Ogni anno vengono commemorati gli attentatori gappisti di via Rasella e i martiri delle Fosse Ardeatine, fra i quali Aldo Finzi, già sottosegretario agli interni del governo Mussolini e vice capo della Polizia e alcuni detenuti a Regina Coeli per reati comuni.
Tra le vittime della bomba, fatta esplodere il 23 marzo 1944 dai gappisti, non vi furono solo i 33 uomini del “Polizei-Regiment Bozen”, ma anche due civili italiani (e a voler esser pignoli anche parte dei militi del Bozen lo erano) la cui memoria è stata rimossa per non offuscare l’immagine degli eroici gappisti. I loro nomi sono Antonio Chiaretti e Piero Zuccheretti… “Chi erano costoro?” direbbe don Abbondio.
Chiaretti era un partigiano del variegato gruppo “Bandiera rossa” di cui facevano parte numerosi trotzkisti… che egli uomini dei GAP non vedevano di buon occhio. Ancor oggi ci si chiede se egli si sia trovato sul luogo dell’attentato per un caso singolare o se “qualcuno” l’abbia attirato colà con l’obliquo disegno di far ricadere sul suo gruppo la responsabilità dell’attentato. Quel che è certo è che poche settimane prima un foglio clandestino del PCI, che all’epoca era ligio alle direttive di Mosca, avvisava che se a Roma fosse accaduta qualcosa di grave: “Sappiamo di chi è la responsabilità” e che diversi membri di “Bandiera rossa” (casualmente come il Chiaretti?) morirono alle Ardeatine, suscitando il compianto degli eroici gappisti.
Piero Zuccheretti, invece, era un bambino di tredici anni e il suo corpo venne letteralmente dilaniato dall’esplosione, tanto che fu possibile recuperarne solo una parte. Circola una immagine fotografica, per lungo tempo ritenuta autentica, che ne ritrae i resti. Una recente sentenza ha stabilito, in base al contesto, che non sarebbe riconducibile all’aspetto di via Rasella ai tempi dell’azione degli eroici gappisti, che si tratta di un falso… ma controperizie dimostrerebbero il contrario.
http://it.wikipedia.org/wiki/File:Zuccheretti.jpg
Ho voluto ricordarli, visto che quasi nessuno lo fa.
A proposito dell’attentato
I gappisti di via Rasella si resero protagonisti di un atto di guerra, in una delle forme proprie dei movimenti di liberazione: l’attentato, il sabotaggio, la guerriglia.

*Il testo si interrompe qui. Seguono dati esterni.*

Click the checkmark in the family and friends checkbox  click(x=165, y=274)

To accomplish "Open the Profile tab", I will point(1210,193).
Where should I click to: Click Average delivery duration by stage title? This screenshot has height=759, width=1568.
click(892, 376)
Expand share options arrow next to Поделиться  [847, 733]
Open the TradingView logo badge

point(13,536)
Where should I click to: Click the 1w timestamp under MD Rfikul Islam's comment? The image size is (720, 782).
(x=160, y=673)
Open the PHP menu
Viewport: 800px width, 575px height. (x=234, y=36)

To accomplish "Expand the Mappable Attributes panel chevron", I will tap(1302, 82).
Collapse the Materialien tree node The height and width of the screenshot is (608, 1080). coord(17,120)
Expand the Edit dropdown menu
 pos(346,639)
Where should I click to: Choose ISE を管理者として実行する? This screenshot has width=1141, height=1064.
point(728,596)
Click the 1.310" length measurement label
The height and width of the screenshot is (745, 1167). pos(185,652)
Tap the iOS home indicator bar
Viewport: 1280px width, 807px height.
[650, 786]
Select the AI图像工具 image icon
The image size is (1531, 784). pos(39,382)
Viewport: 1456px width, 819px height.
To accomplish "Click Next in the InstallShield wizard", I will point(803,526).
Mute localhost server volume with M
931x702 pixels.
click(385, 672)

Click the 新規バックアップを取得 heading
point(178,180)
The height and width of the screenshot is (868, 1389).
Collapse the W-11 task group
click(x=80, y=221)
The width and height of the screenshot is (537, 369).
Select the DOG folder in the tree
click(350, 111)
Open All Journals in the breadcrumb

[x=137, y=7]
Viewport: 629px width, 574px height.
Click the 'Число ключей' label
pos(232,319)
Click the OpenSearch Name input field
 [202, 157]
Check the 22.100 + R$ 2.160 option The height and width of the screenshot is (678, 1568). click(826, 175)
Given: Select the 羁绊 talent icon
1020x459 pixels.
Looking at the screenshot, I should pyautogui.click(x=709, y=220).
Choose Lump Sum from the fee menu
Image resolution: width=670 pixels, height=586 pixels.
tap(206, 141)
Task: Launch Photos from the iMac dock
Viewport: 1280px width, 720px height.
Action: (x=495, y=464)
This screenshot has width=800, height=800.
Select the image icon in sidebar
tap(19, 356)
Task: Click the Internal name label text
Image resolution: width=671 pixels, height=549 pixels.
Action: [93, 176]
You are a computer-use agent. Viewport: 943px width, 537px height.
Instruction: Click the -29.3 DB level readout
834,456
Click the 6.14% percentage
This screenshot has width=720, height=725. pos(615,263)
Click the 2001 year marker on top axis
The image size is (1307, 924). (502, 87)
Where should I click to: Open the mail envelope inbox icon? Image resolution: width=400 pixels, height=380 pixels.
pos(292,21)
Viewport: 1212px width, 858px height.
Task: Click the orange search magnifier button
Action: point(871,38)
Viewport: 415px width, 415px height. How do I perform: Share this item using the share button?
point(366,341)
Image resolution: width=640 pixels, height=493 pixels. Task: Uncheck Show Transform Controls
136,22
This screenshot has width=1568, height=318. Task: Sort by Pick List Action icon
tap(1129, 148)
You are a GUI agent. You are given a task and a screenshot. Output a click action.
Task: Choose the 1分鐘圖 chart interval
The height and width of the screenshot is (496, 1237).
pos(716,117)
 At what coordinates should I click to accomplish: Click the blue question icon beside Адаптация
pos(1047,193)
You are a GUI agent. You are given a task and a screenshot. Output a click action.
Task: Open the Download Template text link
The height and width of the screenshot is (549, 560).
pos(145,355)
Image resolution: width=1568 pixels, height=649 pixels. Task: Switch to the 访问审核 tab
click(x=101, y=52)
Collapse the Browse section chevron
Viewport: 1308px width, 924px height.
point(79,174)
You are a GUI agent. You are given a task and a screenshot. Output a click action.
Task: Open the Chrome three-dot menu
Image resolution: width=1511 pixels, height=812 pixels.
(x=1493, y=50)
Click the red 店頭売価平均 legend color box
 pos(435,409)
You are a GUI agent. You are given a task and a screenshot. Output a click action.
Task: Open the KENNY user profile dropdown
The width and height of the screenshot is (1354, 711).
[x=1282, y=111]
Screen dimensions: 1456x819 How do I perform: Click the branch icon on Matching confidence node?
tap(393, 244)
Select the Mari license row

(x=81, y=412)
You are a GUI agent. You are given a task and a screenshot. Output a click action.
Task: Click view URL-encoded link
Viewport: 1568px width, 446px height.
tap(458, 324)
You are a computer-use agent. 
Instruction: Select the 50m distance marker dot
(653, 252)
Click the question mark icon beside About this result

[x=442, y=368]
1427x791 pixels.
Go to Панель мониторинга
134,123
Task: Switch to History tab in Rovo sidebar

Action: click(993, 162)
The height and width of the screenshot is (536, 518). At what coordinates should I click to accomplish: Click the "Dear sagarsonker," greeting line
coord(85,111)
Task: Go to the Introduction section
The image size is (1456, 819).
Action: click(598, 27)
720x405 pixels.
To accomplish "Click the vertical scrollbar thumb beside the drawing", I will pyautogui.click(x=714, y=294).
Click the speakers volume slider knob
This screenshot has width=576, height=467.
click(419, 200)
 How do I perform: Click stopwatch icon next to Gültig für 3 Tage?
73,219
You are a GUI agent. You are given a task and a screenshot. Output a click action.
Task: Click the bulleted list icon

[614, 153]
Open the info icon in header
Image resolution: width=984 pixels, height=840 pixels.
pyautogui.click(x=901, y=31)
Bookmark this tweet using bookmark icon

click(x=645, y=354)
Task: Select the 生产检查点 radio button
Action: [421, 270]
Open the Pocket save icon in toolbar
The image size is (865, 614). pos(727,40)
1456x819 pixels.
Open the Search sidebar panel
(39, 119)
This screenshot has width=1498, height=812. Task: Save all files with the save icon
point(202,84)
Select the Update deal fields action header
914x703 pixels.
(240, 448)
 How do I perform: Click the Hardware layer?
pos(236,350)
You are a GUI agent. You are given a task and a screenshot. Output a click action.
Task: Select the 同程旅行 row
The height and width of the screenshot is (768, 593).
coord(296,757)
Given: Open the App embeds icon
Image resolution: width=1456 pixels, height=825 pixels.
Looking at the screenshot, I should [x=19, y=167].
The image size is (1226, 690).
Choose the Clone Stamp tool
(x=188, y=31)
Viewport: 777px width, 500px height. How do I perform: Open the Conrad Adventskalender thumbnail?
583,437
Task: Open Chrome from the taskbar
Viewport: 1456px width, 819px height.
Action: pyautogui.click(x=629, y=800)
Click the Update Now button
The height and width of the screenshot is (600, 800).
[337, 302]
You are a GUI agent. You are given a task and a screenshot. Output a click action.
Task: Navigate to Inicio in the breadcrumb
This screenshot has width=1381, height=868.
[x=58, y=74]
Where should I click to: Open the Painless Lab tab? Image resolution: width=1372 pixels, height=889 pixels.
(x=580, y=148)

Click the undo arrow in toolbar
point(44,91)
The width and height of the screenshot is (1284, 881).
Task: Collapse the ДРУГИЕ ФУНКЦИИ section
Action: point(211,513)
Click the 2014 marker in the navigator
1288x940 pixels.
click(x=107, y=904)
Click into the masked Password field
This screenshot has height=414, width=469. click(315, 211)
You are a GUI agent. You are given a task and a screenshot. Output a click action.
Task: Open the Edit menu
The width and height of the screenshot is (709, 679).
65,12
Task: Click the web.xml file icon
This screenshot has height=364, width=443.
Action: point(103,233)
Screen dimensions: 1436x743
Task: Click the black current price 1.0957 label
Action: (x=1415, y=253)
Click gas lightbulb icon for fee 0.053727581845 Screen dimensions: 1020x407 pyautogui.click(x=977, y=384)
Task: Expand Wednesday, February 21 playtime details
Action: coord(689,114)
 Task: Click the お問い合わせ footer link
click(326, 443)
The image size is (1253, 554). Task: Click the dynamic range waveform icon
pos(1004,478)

Da un punto di vista militare, un’azione di nessun valore né tattico né strategico. Un semplice atto dimostrativo, simbolico, teso ad affermare una resistenza popolare a fianco degli eserciti alleati. Un atto che, come sapevano benissimo, avrebbe dato luogo a una reazione, per evitare la quale essi, in quanto combattenti e non martiri, non si consegnarono, pronti anzi a sfruttare, in funzione anti tedesca, l’indignazione popolare. Si assunsero, insomma, la responsabilità morale e politica di un gesto che essi consideravano un atto di guerra.
E all’atto di guerra i Tedeschi risposero con un atto di guerra, in una forma propria degli eserciti regolari, e cioè il “Diritto di rappresaglia”. Un diritto largamente esercitato, per altro, sia dalle stesse formazioni partigiane sia dagli eserciti alleati che, inoltre, si resero responsabili di veri e propri atti di terrorismo, come il bombardamento di Dresda.
La rappresaglia tedesca fu un banalissimo atto di guerra, ma la differenza sta nel fatto che i Tedeschi erano dalla parte del torto e gli altri dalla parte della ragione. Poi i vincitori venerano i loro eroi e i loro martiri e, a torto, danno ai vinti il nome di “Male Assoluto”, mentre il male assoluto è Satana.
Uno degli attentatori (medaglia d’argento al Valor Militare): il “compagno” Rosario Bentivegna, in una foto del 1941 che lo ritrae in sahariana nera e stivaloni… all’epoca, se il caso l’avesse voluto, sarebbe potuto diventare un martire fascista.